• [EXERCISES TO COMPLETE]
(a) In the DeepSketch notes below, why does DeepSketch keep a most-recently-written block sketch store alongside the ANN sketch store?
(b) Continue the DeepSketch notes below from their last line.

DeepSketch-FAST'22

DeepSketch: A New Machine Learning-Based Reference Search Technique for Post-Deduplication Delta Compression

Venue	Category
FAST'22	post-dedup

DeepSketch: A New Machine Learning-Based Reference Search Technique for Post-Deduplication Delta Compression1. SummaryMotivation of this paperDeepSketchImplementation and Evaluation2. Strength (Contributions of the paper)3. Weakness (Limitations of the paper)4. Some Insights (Future work)

1. Summary

Motivation of this paper

Motivation
- to maximize storage efficiency, existing post-deduplication delta-compression perform delta compression along with deduplication and lossless compression
- existing approaches achieve significantly lower data-reduction ratios than the optimal due to their limited accuracy in identifying similar data blocks
  - super-feature data sketching (compared with brute-force searching (optimal))
    - false-negative rate (FNR): cannot find a reference block
    - false-positive rate (FPR): find a reference block different from the optimal
- key question: how to find a good reference block that provides a high data-reduction ratio

DeepSketch

main idea: leverage the learning-to-hash method to achieve higher accuracy in reference search for delta compression
- improve the data-reduction efficiency
- envision DeepSketch's DNN is pre-trained before building or updating a DeepSketch-enabled system
- similar to solving a nearest-neighbor search problem
  - classification model + hash network model
main observation
- high FNR of previous approaches
- SFSketch is highly optimized to identify only very similar data
  - fail to find a sufficiently good reference block (can still improve the data-reduction ratio)
two challenges of using DNN in DeepSketch (different from ML-related works)
- lack of semantic information
  - need to process a much wider range of data (unsupervised learning)
- high dimensional space
  - a large space for possible bit patterns
dynamic K-means clustering
- address how to find appropriate initial parameters for clustering
- $k$ without any hints for initial parameters
  - coarse-grained cluster + fine-grained cluster
  - use the delta-compression ratio of two data blocks as the distance function
- complexity
  - space complexity: O(N)
  - computation complexity: O(N^2)
neural-network training
- transfer the learned knowledge of the classification model to a hash network model
  - use GreedyHash
- address the issue that data blocks are not uniformly distributed over clusters (may biased)
  - adding data block randomly and slightly modified from ones in a cluster containing fewer blocks
reference selection
- the traditional exact-matching-based search is not effective for the learning-to-hash model
  - use the approximate nearest neighbor search (ANN) technique (NGT library)
- two sketch stores
  - a ANN sketch store
  - a most-recently-written block sketch store (avoid frequently updating the ANN model, improve the performance)

• [THE DATA]

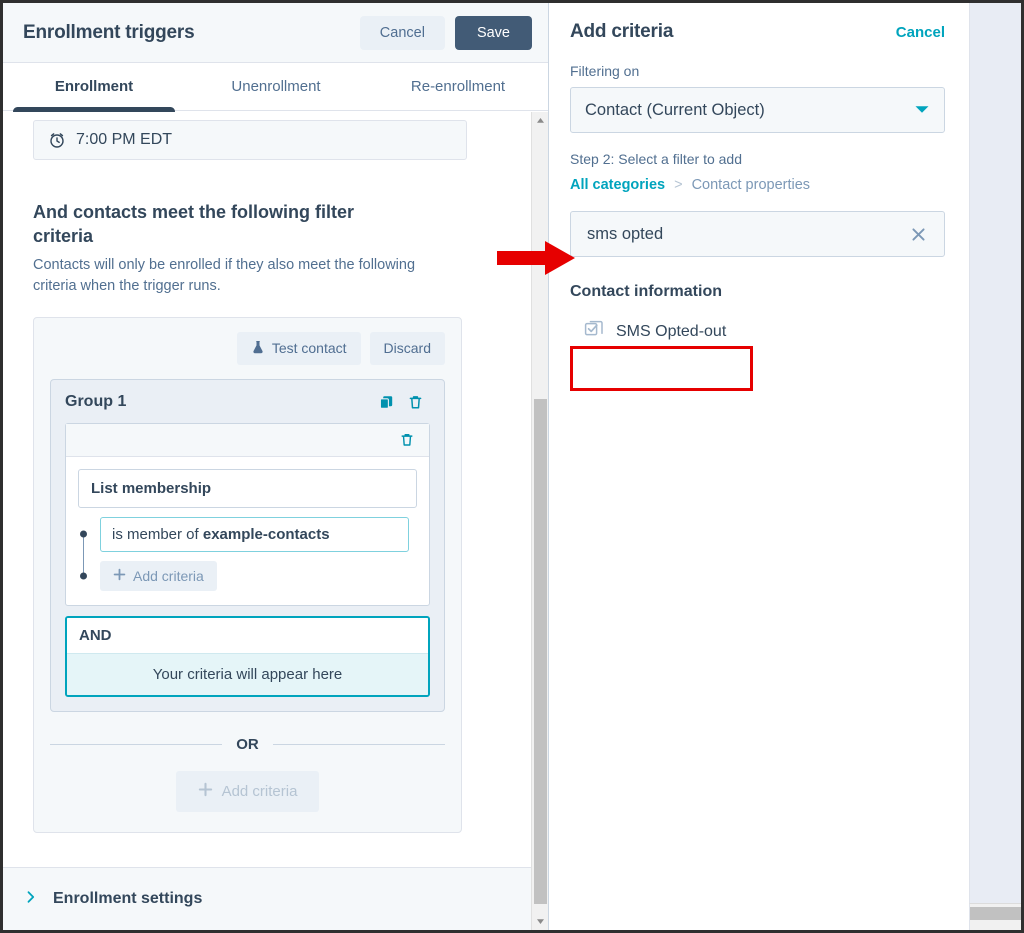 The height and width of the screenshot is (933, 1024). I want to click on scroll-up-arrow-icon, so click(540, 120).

• [OUTPUTS BY TASK]
(a) The most-recently-written block sketch store keeps the ANN model from having to be updated frequently. This improves performance.

(b)
Implementation and Evaluation

Implementation
- a fingerprint store, a sketch store for delta compression
- sketch size: 128-bit
trace:
- small traces: eleven block I/O traces
  - 10% data for training and 90% data for evaluation
evaluation
- baseline: Finesse
  - all values are normalized to the data-reduction ratios of a baseline system that performs only deduplication and lossless compression in order (no delta compression)
- overall data reduction
  - data-reduction ratio
- reference search pattern analysis
  - to show the breakdown of why DeepSketch outperforms Finesse
- combination with existing techniques (Finesse + DeepSketch)
  - compared with optimal
- impact of training data-set quality
  - fraction of training data
- overhead analysis
  - performance overhead: DeepSketch, Finesse and combination of DeepSketch + Finesse
    - much lower than Finesse (44. 6% speed of Finesse)
    - sketch generation, sketch retrieval, sketch store update, and deduplication, Xdelta compression, and LZ4 compression
  - memory overhead

2. Strength (Contributions of the paper)

the first machine learning-based reference search technique for post-deduplication delta compression
- an effective solution to generate data signatures for general binary data
address the the training issues for an extremely high-dimensional data set

3. Weakness (Limitations of the paper)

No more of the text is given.